--- WHAT IS REQUIRED ---
Exactly the lines from the one holding "Click thumbs-up icon" through the end of the material below must be printed, nothing more, and the pictures must be dropped.

*** Opening EXTRACTED MATERIAL ***

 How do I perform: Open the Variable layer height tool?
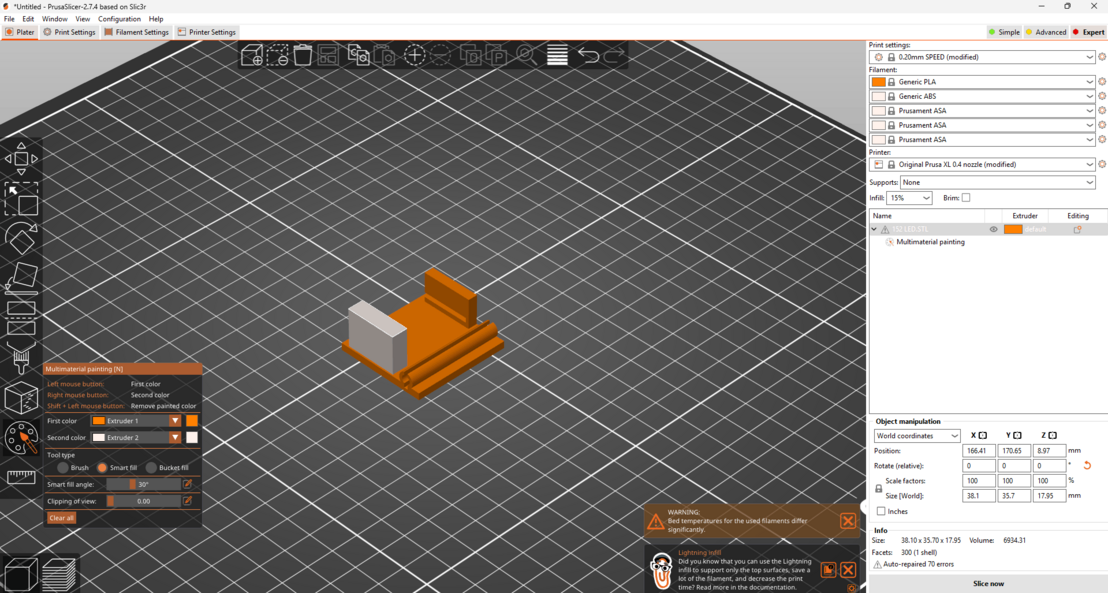pos(557,55)
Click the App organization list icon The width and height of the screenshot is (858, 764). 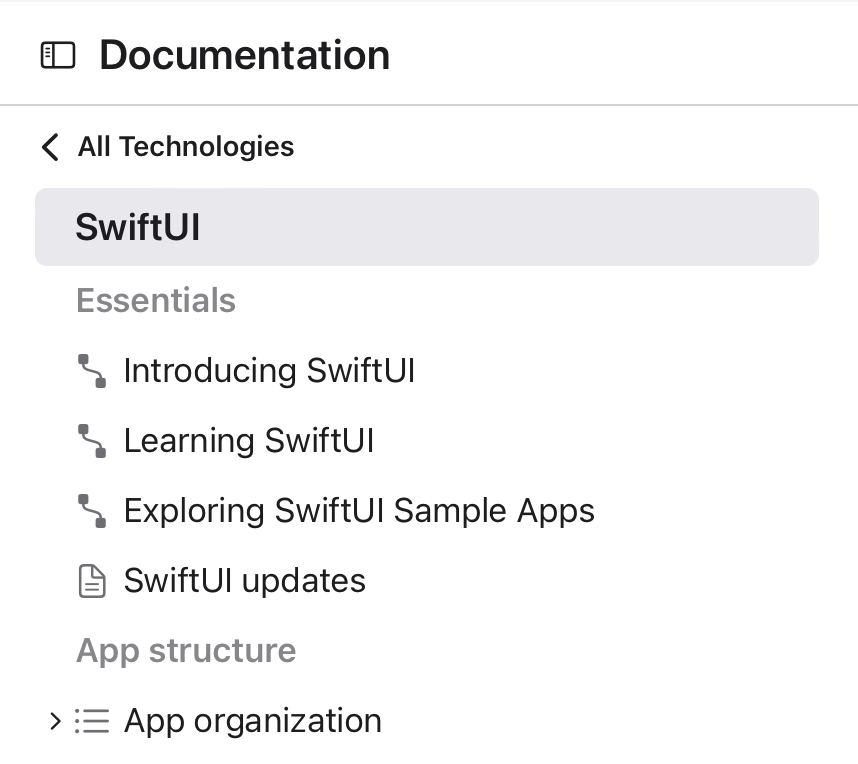(92, 721)
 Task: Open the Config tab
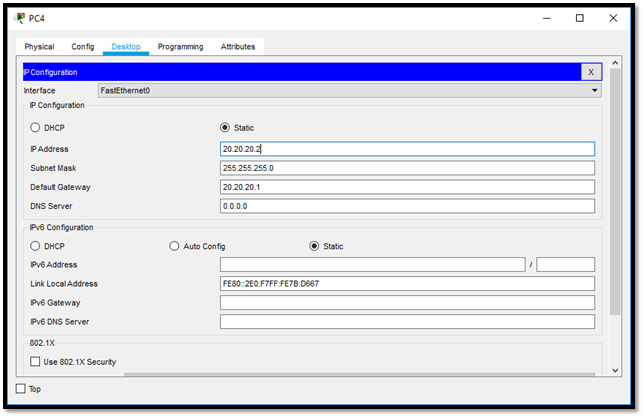(83, 47)
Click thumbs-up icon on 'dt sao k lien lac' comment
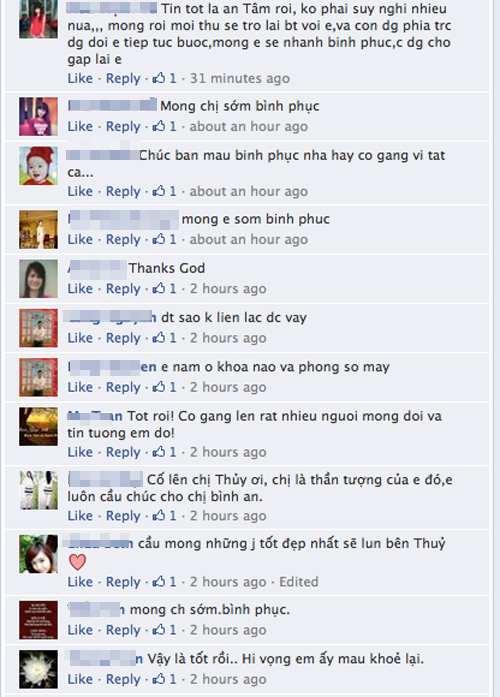 coord(159,338)
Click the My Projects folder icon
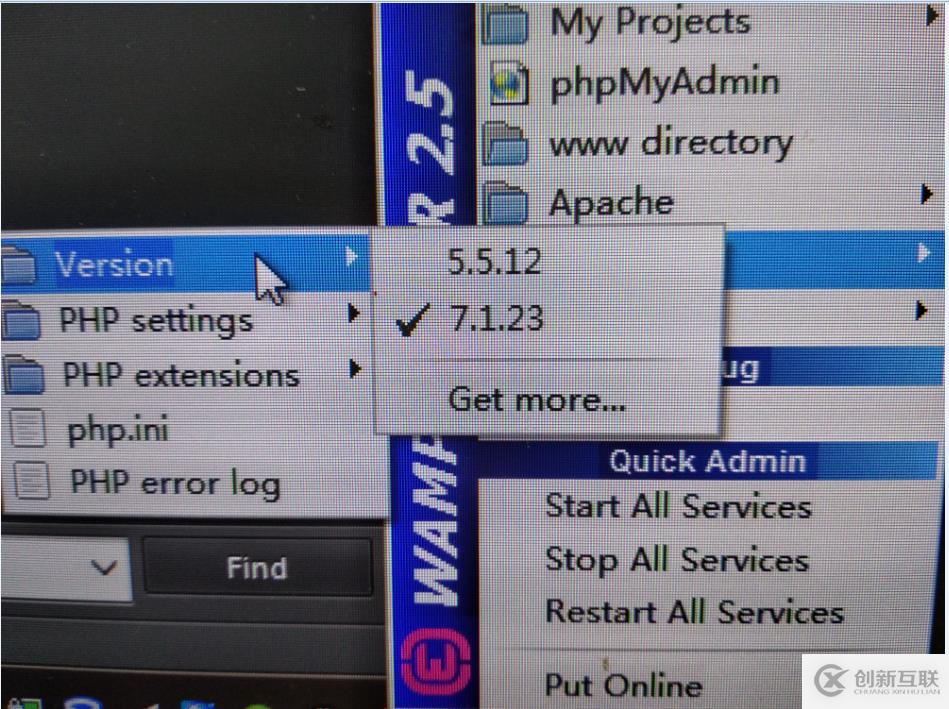Screen dimensions: 949x709 (505, 25)
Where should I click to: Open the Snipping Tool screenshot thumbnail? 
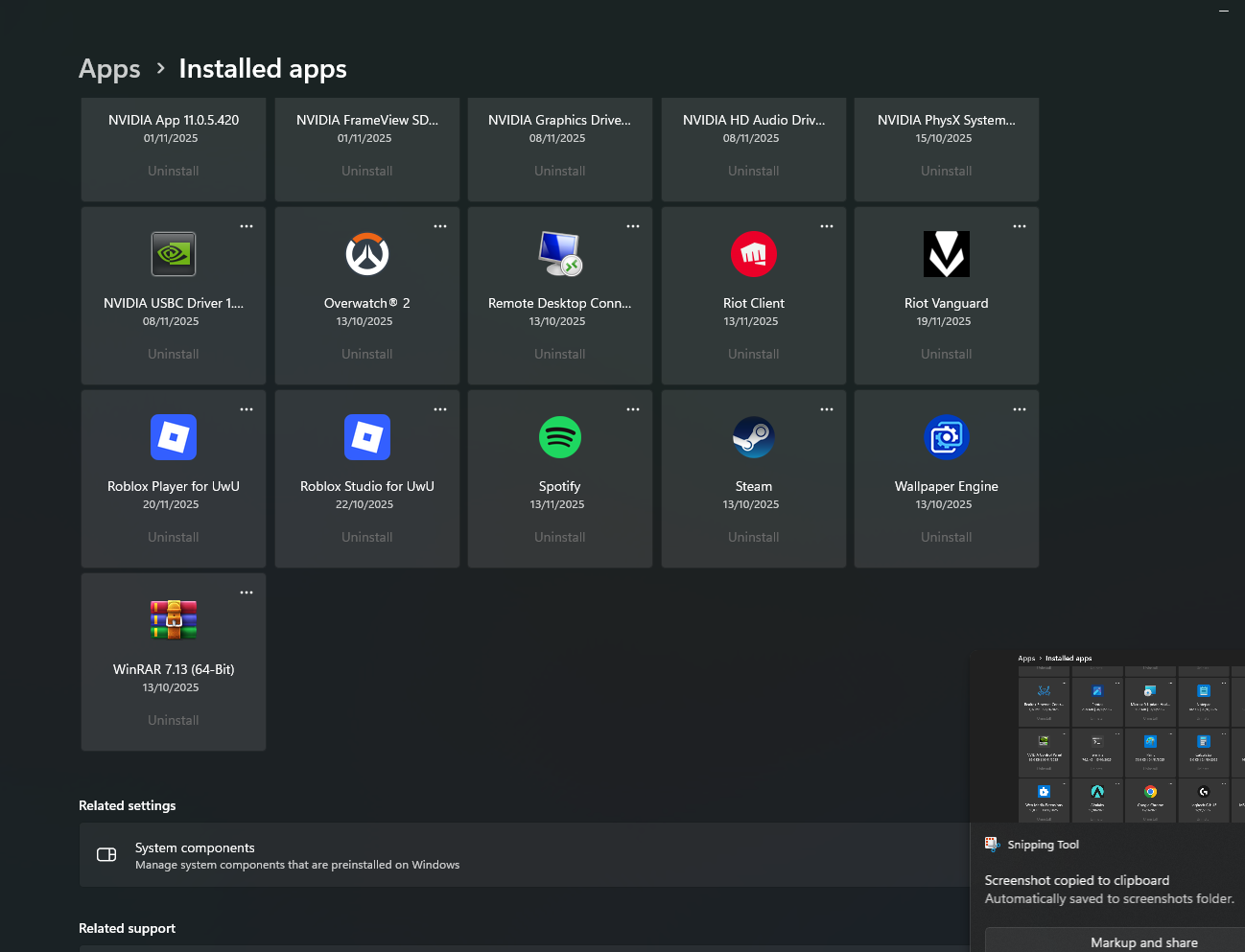1108,736
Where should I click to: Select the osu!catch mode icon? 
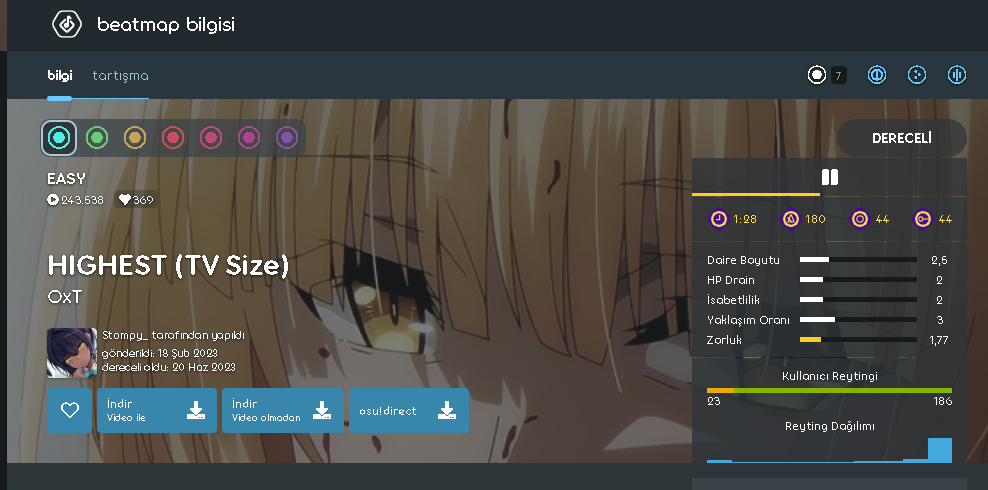pyautogui.click(x=917, y=76)
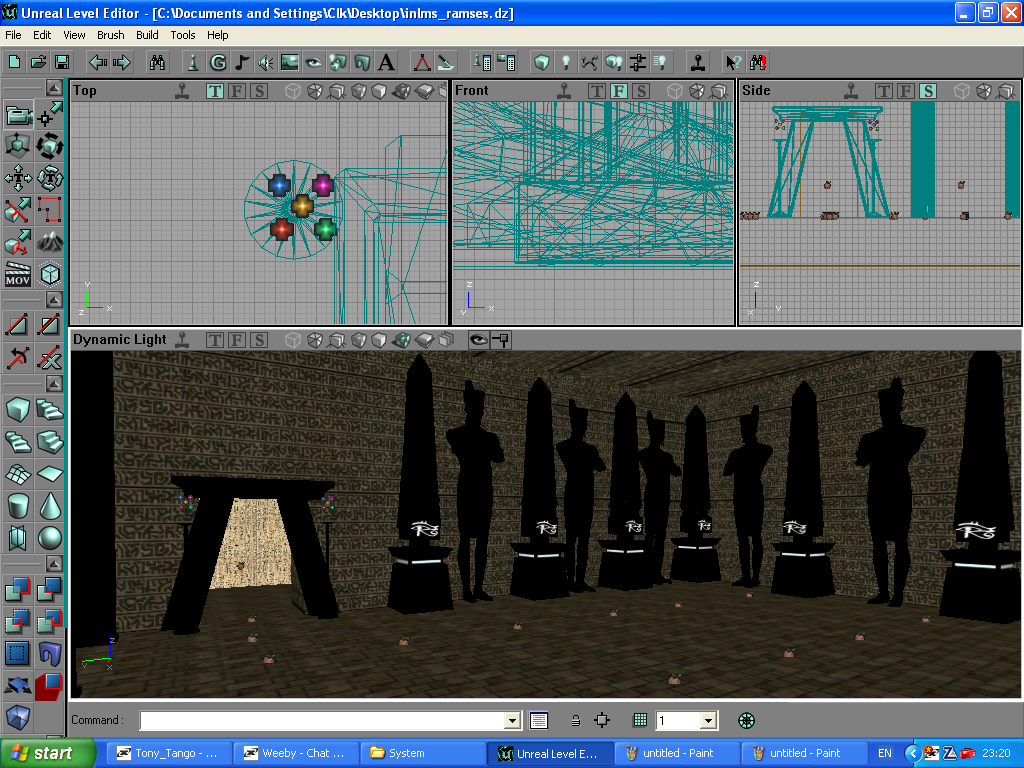Click the Windows start button
Image resolution: width=1024 pixels, height=768 pixels.
point(47,753)
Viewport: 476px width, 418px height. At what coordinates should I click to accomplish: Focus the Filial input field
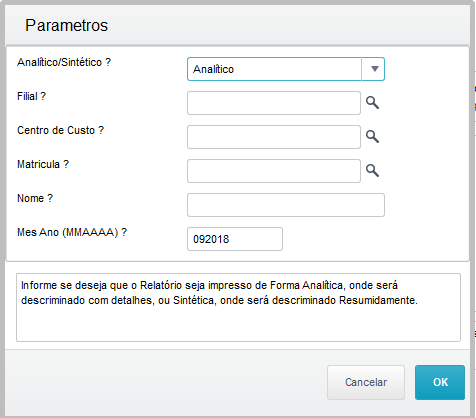tap(274, 103)
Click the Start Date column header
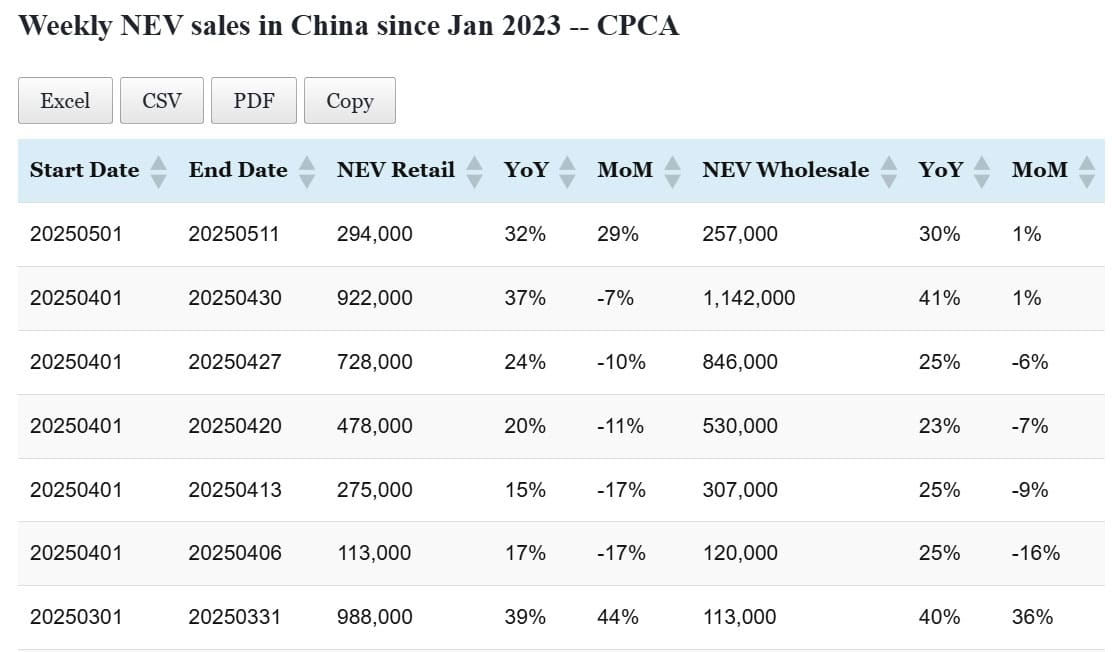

*** Closing EXTRACTED MATERIAL ***

--- OUTPUT OF THE EXERCISE ---
Click thumbs-up icon on 'dt sao k lien lac' comment
 coord(159,338)
Click the My Projects folder icon
Screen dimensions: 949x709 (505, 25)
Where should I click to: Open the Snipping Tool screenshot thumbnail? 
1108,736
Where should I click to: Select the osu!catch mode icon? 
pyautogui.click(x=917, y=76)
Click the Windows start button
Image resolution: width=1024 pixels, height=768 pixels.
point(47,753)
Viewport: 476px width, 418px height. At what coordinates should I click to accomplish: Focus the Filial input field
tap(274, 103)
Click the Start Date column header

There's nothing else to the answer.